AIM OF THE TASK: Set down exactly the lines of the listing below that begin at the one containing "[Gratitude is not" and end at the last line, both included.

·····

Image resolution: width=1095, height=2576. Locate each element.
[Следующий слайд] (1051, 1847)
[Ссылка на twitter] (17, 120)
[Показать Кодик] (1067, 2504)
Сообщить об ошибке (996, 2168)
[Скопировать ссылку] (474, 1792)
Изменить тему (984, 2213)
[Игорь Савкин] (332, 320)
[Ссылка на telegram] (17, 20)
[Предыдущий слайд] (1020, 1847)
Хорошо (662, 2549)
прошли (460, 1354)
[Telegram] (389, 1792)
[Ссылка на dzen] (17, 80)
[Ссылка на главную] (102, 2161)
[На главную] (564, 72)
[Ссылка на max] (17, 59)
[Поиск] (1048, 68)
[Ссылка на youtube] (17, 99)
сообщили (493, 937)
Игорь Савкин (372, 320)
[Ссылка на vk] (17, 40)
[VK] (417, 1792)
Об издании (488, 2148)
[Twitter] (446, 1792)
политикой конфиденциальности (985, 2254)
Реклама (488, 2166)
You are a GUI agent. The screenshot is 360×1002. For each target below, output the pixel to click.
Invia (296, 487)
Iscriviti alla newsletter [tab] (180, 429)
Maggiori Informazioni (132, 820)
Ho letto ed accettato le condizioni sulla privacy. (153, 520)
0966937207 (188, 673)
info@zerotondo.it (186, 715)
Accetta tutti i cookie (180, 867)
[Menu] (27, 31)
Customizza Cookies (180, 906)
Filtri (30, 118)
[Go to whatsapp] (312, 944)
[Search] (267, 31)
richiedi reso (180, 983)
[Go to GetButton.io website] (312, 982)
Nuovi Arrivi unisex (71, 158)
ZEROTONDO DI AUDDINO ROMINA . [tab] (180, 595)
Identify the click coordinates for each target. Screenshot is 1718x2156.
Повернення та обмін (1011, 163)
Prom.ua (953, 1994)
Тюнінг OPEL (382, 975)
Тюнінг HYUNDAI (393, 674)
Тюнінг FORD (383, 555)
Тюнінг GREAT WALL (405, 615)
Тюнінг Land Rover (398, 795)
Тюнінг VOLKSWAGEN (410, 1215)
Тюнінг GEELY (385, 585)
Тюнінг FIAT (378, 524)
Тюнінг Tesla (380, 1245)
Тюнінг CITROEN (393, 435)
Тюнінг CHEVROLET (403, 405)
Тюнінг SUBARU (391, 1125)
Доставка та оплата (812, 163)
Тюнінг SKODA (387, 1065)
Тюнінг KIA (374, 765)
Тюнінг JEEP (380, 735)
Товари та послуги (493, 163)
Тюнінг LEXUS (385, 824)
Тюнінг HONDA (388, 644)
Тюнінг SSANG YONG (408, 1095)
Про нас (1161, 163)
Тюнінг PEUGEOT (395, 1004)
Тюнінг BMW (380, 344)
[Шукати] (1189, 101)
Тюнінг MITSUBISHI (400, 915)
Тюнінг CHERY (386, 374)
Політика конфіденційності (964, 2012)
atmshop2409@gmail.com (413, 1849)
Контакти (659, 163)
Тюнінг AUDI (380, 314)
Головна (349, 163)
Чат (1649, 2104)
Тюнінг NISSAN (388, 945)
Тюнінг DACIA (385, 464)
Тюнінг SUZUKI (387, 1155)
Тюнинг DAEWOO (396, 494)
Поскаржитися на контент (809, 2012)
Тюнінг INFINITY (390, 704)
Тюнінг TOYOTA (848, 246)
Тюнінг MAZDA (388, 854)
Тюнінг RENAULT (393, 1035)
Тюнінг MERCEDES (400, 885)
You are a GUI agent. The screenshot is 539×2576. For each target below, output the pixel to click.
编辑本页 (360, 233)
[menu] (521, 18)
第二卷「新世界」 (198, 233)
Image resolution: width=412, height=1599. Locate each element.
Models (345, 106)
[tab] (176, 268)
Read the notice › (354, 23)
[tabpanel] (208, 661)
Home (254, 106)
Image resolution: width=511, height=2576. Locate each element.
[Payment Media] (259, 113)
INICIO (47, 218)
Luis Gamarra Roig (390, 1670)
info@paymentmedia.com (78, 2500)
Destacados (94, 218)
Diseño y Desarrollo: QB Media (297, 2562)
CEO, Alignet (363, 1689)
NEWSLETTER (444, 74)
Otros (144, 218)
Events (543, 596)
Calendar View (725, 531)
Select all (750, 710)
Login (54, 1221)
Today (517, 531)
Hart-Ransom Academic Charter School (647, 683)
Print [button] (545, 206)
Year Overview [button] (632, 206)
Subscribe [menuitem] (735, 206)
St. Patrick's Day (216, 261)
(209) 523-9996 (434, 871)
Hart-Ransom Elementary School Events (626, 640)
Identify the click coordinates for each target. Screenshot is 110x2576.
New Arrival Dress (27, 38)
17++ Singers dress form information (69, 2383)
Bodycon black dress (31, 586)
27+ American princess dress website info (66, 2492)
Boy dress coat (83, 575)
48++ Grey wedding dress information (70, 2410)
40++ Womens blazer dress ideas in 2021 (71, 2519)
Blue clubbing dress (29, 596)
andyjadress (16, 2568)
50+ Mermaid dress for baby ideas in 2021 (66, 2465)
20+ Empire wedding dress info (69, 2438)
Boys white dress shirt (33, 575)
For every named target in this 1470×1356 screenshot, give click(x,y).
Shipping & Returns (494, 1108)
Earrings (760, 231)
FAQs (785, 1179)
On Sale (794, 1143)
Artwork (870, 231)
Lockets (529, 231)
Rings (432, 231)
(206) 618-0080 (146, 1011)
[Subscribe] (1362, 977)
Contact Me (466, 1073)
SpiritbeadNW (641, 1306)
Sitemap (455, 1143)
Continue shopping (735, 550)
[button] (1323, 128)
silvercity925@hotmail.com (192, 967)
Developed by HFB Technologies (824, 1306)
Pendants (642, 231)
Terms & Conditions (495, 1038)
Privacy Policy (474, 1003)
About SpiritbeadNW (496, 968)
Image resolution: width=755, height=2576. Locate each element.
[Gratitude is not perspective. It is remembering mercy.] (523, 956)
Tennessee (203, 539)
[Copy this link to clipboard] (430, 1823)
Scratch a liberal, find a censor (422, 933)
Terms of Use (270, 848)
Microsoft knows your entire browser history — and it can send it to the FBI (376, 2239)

·····

SOLUTION TO THIS TASK:
[Gratitude is not perspective. It is remembering mercy.] (523, 956)
Tennessee (203, 539)
[Copy this link to clipboard] (430, 1823)
Scratch a liberal, find a censor (422, 933)
Terms of Use (270, 848)
Microsoft knows your entire browser history — and it can send it to the FBI (376, 2239)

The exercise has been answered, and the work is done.